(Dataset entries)

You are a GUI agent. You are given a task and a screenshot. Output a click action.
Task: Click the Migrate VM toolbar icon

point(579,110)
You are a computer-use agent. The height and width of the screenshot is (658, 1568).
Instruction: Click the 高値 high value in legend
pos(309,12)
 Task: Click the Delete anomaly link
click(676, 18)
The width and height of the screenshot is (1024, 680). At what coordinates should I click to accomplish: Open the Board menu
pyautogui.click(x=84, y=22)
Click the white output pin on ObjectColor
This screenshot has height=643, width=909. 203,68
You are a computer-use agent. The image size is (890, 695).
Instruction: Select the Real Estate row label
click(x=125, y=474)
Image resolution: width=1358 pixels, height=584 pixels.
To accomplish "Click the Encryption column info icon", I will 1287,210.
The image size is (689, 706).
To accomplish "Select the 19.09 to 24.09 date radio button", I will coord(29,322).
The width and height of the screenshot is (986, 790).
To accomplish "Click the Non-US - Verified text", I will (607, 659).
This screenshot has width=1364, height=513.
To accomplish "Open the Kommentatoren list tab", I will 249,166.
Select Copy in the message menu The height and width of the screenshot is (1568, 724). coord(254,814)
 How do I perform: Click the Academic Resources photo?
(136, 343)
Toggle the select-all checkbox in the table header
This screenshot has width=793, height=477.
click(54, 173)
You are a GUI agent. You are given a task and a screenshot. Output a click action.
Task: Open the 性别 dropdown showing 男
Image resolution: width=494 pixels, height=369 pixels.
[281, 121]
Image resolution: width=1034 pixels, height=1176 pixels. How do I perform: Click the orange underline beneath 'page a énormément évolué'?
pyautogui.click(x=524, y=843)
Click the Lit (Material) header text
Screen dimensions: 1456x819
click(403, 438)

- [WORK ITEM] Copy the records above exactly, leaving nothing out.

- [ANSWER SPACE]
You are a GUI agent. You are given a task and a screenshot. Output a click action.
Task: Click the Migrate VM toolbar icon

point(579,110)
You are a computer-use agent. The height and width of the screenshot is (658, 1568).
Instruction: Click the 高値 high value in legend
pos(309,12)
 Task: Click the Delete anomaly link
click(676, 18)
The width and height of the screenshot is (1024, 680). At what coordinates should I click to accomplish: Open the Board menu
pyautogui.click(x=84, y=22)
Click the white output pin on ObjectColor
This screenshot has height=643, width=909. 203,68
You are a computer-use agent. The image size is (890, 695).
Instruction: Select the Real Estate row label
click(x=125, y=474)
Image resolution: width=1358 pixels, height=584 pixels.
To accomplish "Click the Encryption column info icon", I will 1287,210.
The image size is (689, 706).
To accomplish "Select the 19.09 to 24.09 date radio button", I will coord(29,322).
The width and height of the screenshot is (986, 790).
To accomplish "Click the Non-US - Verified text", I will (607, 659).
This screenshot has width=1364, height=513.
To accomplish "Open the Kommentatoren list tab", I will 249,166.
Select Copy in the message menu The height and width of the screenshot is (1568, 724). coord(254,814)
 How do I perform: Click the Academic Resources photo?
(136, 343)
Toggle the select-all checkbox in the table header
This screenshot has width=793, height=477.
click(54, 173)
You are a GUI agent. You are given a task and a screenshot. Output a click action.
Task: Open the 性别 dropdown showing 男
Image resolution: width=494 pixels, height=369 pixels.
[281, 121]
Image resolution: width=1034 pixels, height=1176 pixels. How do I perform: Click the orange underline beneath 'page a énormément évolué'?
pyautogui.click(x=524, y=843)
Click the Lit (Material) header text
Screen dimensions: 1456x819
click(403, 438)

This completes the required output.